FunctionWithGradient is the interface for a function (f: R**n -> R) and its gradient (f': R**n -> R**n) suitable for use as an objective function for optimization.

type GeneralObjectiveFunction 

type GeneralObjectiveFunction struct {
	Function func([]float64) float64
	Gradient func([]float64) []float64
}

GeneralObjectiveFunction is a utility object that combines individual Go functions into a FunctionWithGradient.

func (GeneralObjectiveFunction) Evaluate 

func (gof GeneralObjectiveFunction) Evaluate(point []float64) float64

func (GeneralObjectiveFunction) EvaluateGradient 

func (gof GeneralObjectiveFunction) EvaluateGradient(point []float64) []float64

type Lbfgsb 

type Lbfgsb struct {
	// contains filtered or unexported fields
}

Lbfgsb provides the functionality of the Fortran L-BFGS-B optimizer as a Go object. A Lbfgsb solver object contains the setup for an optimization problem of a particular dimensionality. It stores bounds, parameters, and results so it is relatively lightweight (especially if no bounds are specified). It can be re-used for other problems with the same dimensionality, but using a different solver object for each problem is probably better organization. A zero-value Lbfgsb object is valid and needs no explicit construction. A solver object will perform unconstrained optimization unless bounds are set.

func NewLbfgsb 

func NewLbfgsb(dimensionality int) *Lbfgsb

NewLbfgsb creates, initializes, and returns a new Lbfgsb solver object. Equivalent to 'new(Lbfgsb).Init(dimensionality)'. A zero-value Lbfgsb object is valid and needs no explicit construction. However, this constructor is convenient and explicit.

func (*Lbfgsb) ClearBounds 

func (lbfgsb *Lbfgsb) ClearBounds() *Lbfgsb

ClearBounds clears all bounds resulting in an unconstrained optimization problem.

func (*Lbfgsb) Init 

func (lbfgsb *Lbfgsb) Init(dimensionality int) *Lbfgsb

Init initializes this Lbfgsb solver for problems of the given dimensionality. Also sets default parameters that are not zero values. Returns this for method chaining. Ignores calls subsequent to the first (because a solver is intended for only a particular dimensionality).

func (*Lbfgsb) Minimize 

func (lbfgsb *Lbfgsb) Minimize(
	objective FunctionWithGradient,
	initialPoint []float64) (
	minimum PointValueGradient,
	exitStatus ExitStatus)

Minimize optimizes the given objective using the L-BFGS-B algorithm. Implements OptimizationFunctionMinimizer.Minimize.

func (*Lbfgsb) OptimizationStatistics 

func (lbfgsb *Lbfgsb) OptimizationStatistics() OptimizationStatistics

Statistics returns some statistics about the most recent minimization: the total number of iterations and the total numbers of function and gradient evaluations.

= = = = = = =

◆ Set tasks ◆
- 1) According to the L-BFGS-B documentation, what kind of optimization does a solver object perform when no bounds are set?
- 2) Using the L-BFGS-B documentation, explain why the Init method ignores every call after the first.
The listing has no connection to the L-BFGS-B documentation.

◆ Dataset content ◆
= = = = = = =

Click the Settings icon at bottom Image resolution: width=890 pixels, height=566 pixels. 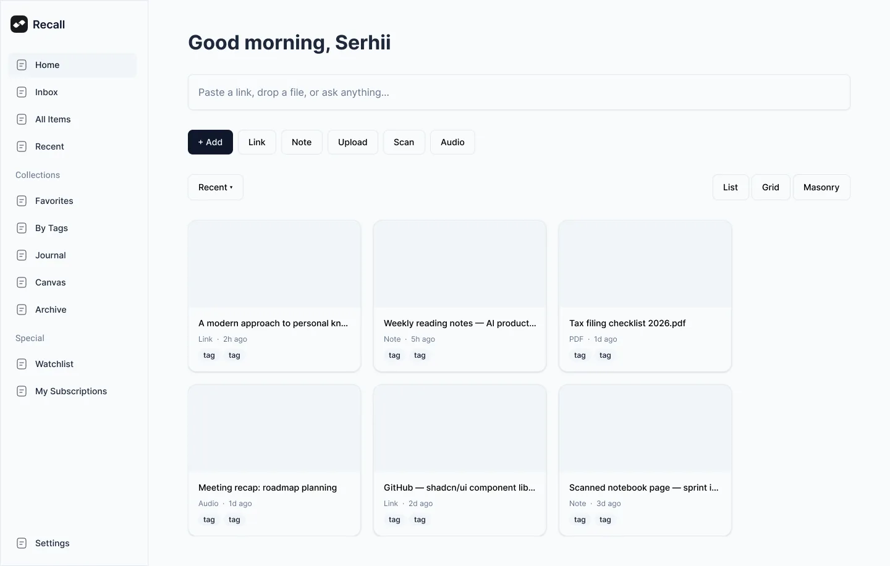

= = = = = = =

◆ Results of the exercise ◆
- 1) Unconstrained optimization.

- 2) A solver is intended for only one particular dimensionality. The first call to Init sets that dimensionality and the default parameters, so later calls are ignored.